I don't know if you really love my husband. Then again you never really had the time to get to know him. Or was that ... take the time. Of course I do live 2000 miles away from you now. There was a short time in my life, 2 years to be exact, that you meant the world to me. You filled me with dreams, passion, love, hope, encouragement, and wisdom. Then ... I moved and you got too busy for me. Or was it the other way around? Or is it because the thing we all thought I was supposed to be doing ... isn't really the thing I'm doing?
You want the truth? I feel replaced. And not nicely ... not naturally. But more like I was booted from your life. Or maybe I should say Ripped from it? I don't think that part of my heart will really heal. Every time I hear about you ... every time I read your blog that part of my heart shatters and it takes a lot to not break down and cry .... it takes a lot to not dive into the mess and dwell there. Did you really mean anything you ever said to me?

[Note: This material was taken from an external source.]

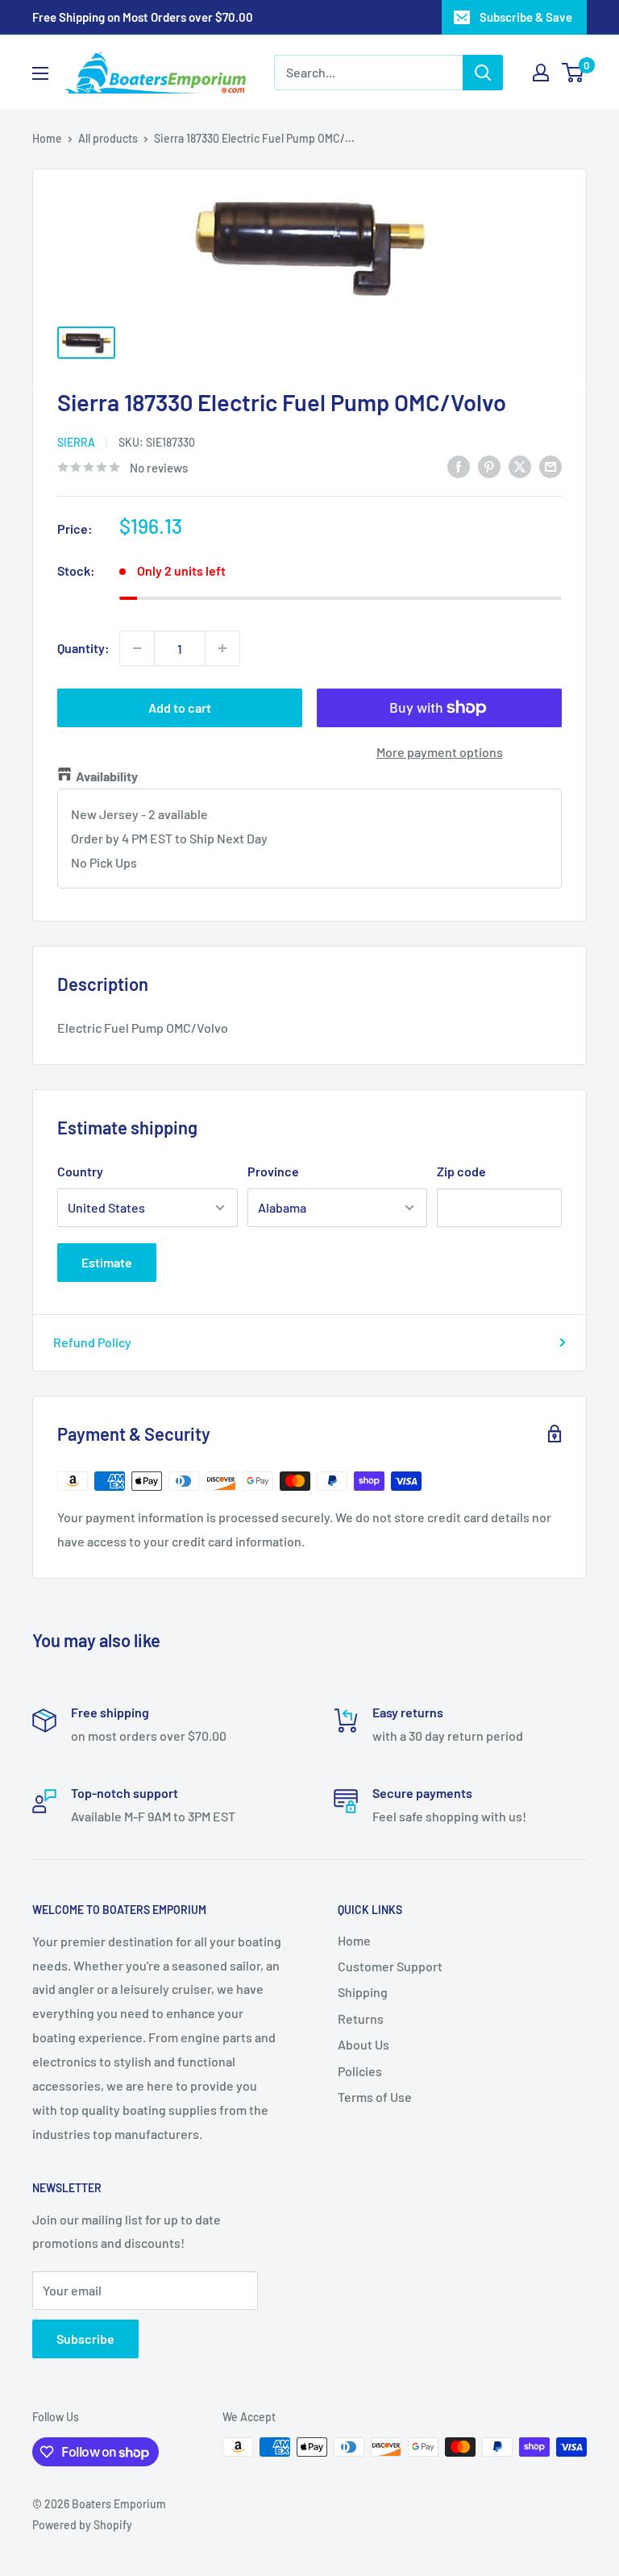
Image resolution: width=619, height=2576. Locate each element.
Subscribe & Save (526, 17)
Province (273, 1171)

I'm happy where I am...I suppose, for the most part. I hate this state, but then again I really think Oregon will always be in my blood. I'm teaching now did you know that? And I love it ... I really, really do. I really think it's where I was supposed to be to begin with. But the Deaf are not forgotten, my heart still yearns for that part of my life again. Except .... when I think of that part of my life I think about you and the pain resurfaces. Is that the reason why I avoid it now? Or is it because I feel as though I failed the whole Deaf community down here by getting married? I don't think I'll ever know.
But one thing I do know. Is I miss you and I love you more then these puny words in this blog can tell you. All of this? ...my pathetic attempt to speak my pain.